In the enigmatic and sensual LOVE, PAIN & VICE VERSA, Mexican director Alfonso Pineda-Ulloa looks at the twin sides of erotic dreams. A man and a woman are inextricably linked when their recurring dreams (that range from mutual pleasure to violent death) begin to topple their reality. The woman becomes obsessed with literally finding the “man of her dreams”, while the same man is haunted by a nightmare where he is stalked and eventually murdered….by this same woman. This cat-and-mouse game features strong performances by the sizzling Bárbara Mori and the leonine Leonardo Sbaraglia.

What usually follows eroticism in film is explicit violence. This year, the Tribeca Film Festival did not shy away from depictions that represent the violence gone amuck on the world stage. In DYING BREED, director Jody Dwyer spins a macabre tale inspired by the legends of a 19th-century cannibal and an extinct tiger. In this brutal horror-thriller, four friends find out that something--or someone--more murderous than a tiger lurks in the rain-slogged Australian bush. Violence also takes on a supernatural bent in the thriller FROM WITHIN by director Phedon Papamichael. Set in a small extremist evangelical town, a series of serial suicides sets the stage for paranoia run amuck, where evil is everywhere but also impossible to be found. In THE WILD MAN OF THE NAVIDAD, co-directors Justin Meeks and Duane Graves offer a claustrophobic thriller based on real-life memoirs. This retelling of an old urban legend, shot in a '70s-style B movie aesthetic, focuses on a Texas community terrified by a mysterious creature inhabiting the nearby woods. Horror mixes with comedy in the satirical KILLER MOVIE by Jeff Fisher. In this slasher satire, a reality television director copes with a spoiled celebutante and a show gone haywire when a masked killer starts bumping off the crew.

The violence is more serious and viscerally real in ELITE SQUAD, the Berlin Film Festival hit by Brazilian director José Padilha. One of the most controversial films in a long time, ELITE SQUAD takes a searing look at the corrupt practices of the special police force in the slums of Rio. The film is gritty and harrowing, ending in a crescendo of transgressive violence that is difficult to watch (and impossible to turn away from). This same realism underpins the violent story in the feature film SEVEN DAYS SUNDAY, based on actual events. In this arresting film, German director Niels Laupert tells the tale of two teenage dropouts who pass their days hanging out and drinking. As the grinding boredom combines with a mix of security and latent sadism, the two young men make a bet that plunges them into violence.

The above only touches the surface of the many kinds of films that were featured in the past ten days of the Tribeca Film Festival. With luck, many of them will find full-on distribution and be available for audiences to discover at their local multiplexes.

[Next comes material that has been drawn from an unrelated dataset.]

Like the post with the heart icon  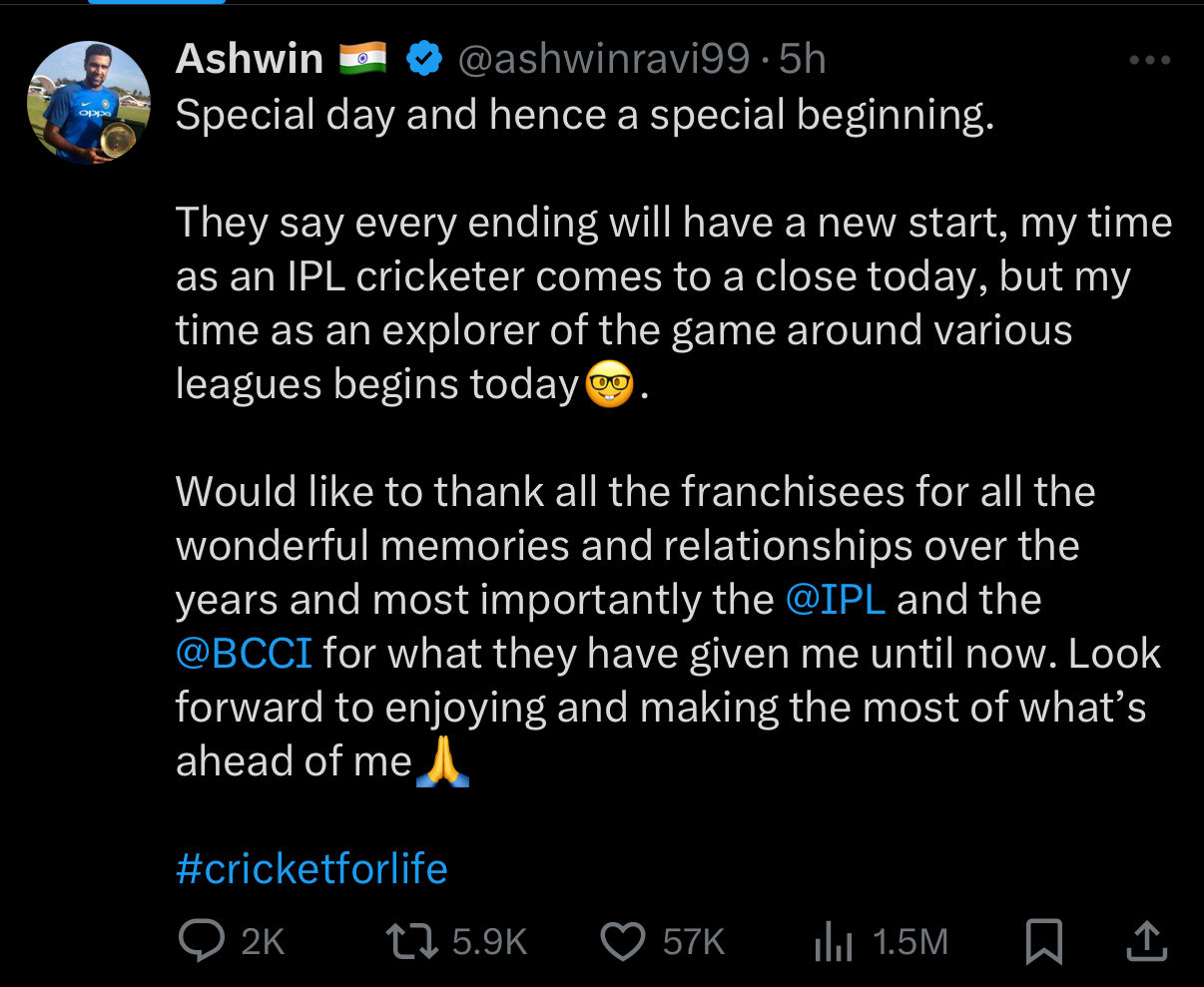624,941
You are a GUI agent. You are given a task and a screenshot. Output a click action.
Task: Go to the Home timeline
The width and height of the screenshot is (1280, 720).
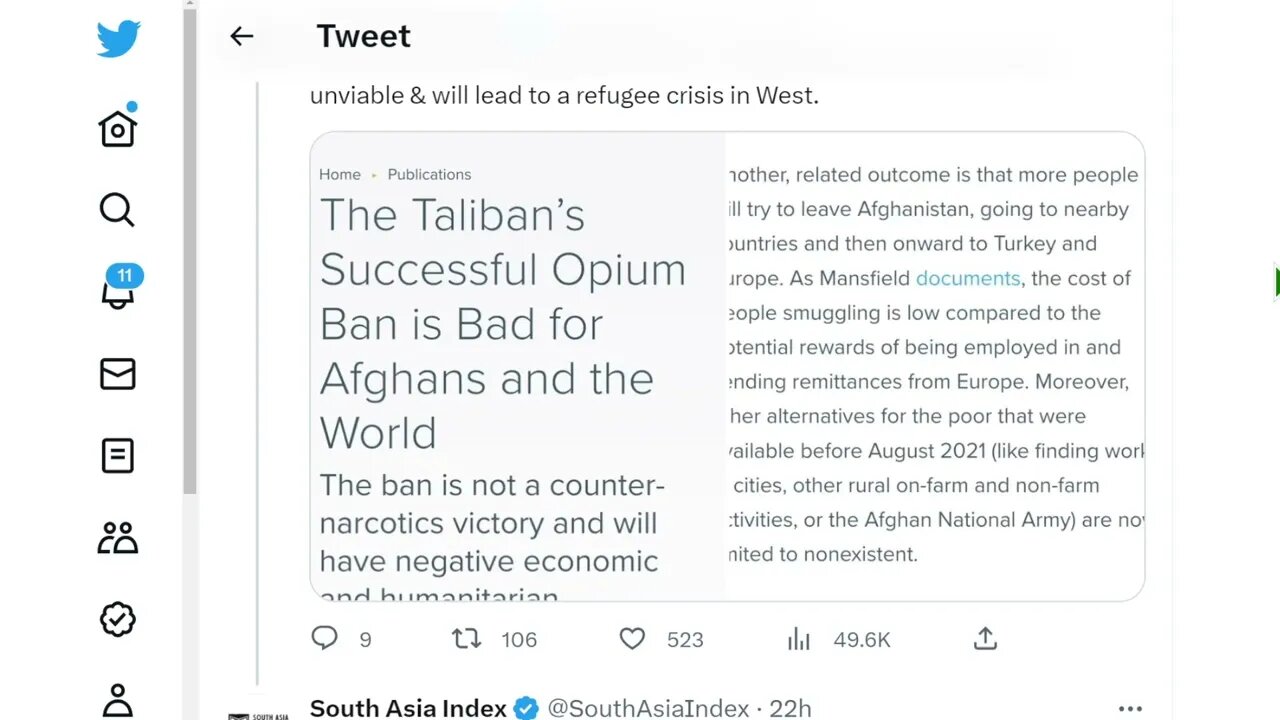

If that doesn’t happen, look for many of the above titles on cutting-edge cable networks like the Independent Film Channel or the Sundance Channel, or seek out your local “alternative” video store that prides itself on discovering “lost films that fall between the cracks”. That is the great gift that a wide-ranging festival such as Tribeca offers….a chance to catch quirky and individualistic films that bend the genres and launch careers. Hats off, Tribeca programmers……you were courageous in your program choices and offered images and stories that continue to haunt days after they’ve been seen.